No me hago el inocente. Alguna que otra vez, en mis años más jóvenes, he bebido de más, generalmente por estar "a tono" con los demás integrantes de la reunión social, celebración o noche de antro.
Sin embargo, generalmente, por más que he querido seguirles el paso, simplemente no puedo. Me da sueño, me canso o simplemente llega un momento en que mi paladar se fastidia de la cerveza y me doy cuenta de que seguir bebiendo no tiene ningún sentido ni me da placer alguno.
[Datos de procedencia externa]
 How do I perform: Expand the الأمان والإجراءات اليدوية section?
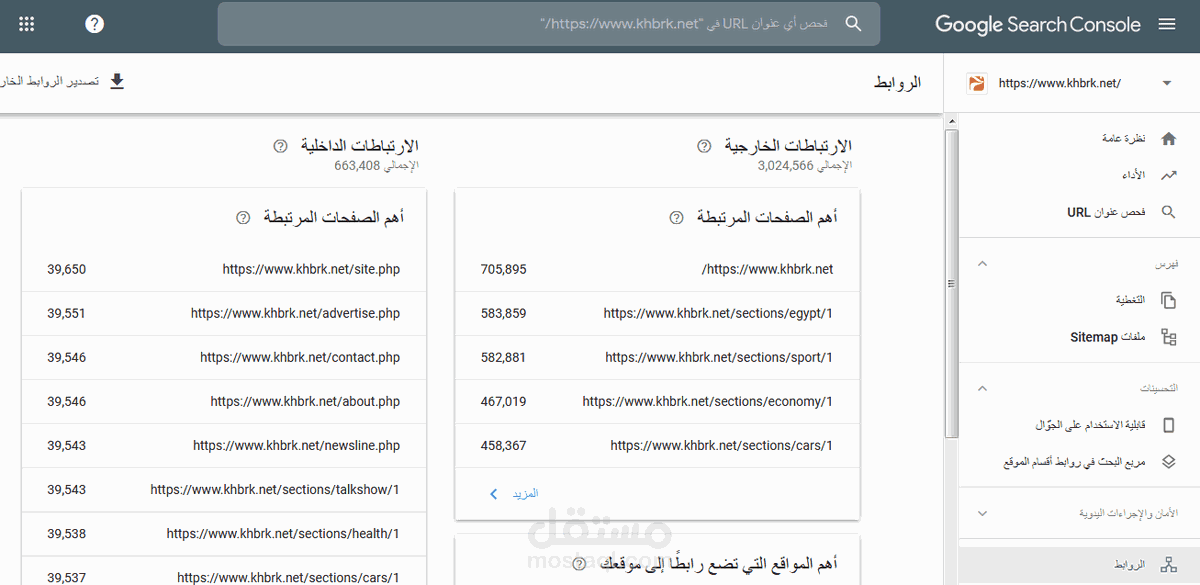(982, 513)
Desde hace un buen tiempo solamente bebo en forma muy ocasional, cuando realmente quiero hacerlo, por ejemplo, un par de cervezas en un día de calor mientras lavo mi carro. O una buena copa de vino, quizás dos, con una buena cena. Unas dos o tres en alguna reunión con los amigos o la familia, aunque no es indispensable.
Señala Eckhart Tolle en "El Poder del Ahora" que "Si no fuera por el alcohol, los tranquilizantes, los antidepresivos, así como las drogas ilegales, que son todos consumidos en grandes cantidades, la demencia de la mente humana sería aún mucho más evidente de lo que es ya. Creo que si fuera privada de sus drogas, una gran parte de la población se convertiría en un peligro para ella misma y para los demás". En el pasaje se hablaba de lo destructiva que puede ser nuestra mente si le permitimos que nos controle.
Me gustaría mucho conocer, sin prejuicios, por qué para muchas personas el alcohol parece ser indispensable en sus vidas. Alguien que por casualidad esté leyendo esto, ¿quisiera compartir su opinión? Puede ser anónima. Gracias. ¡Salud!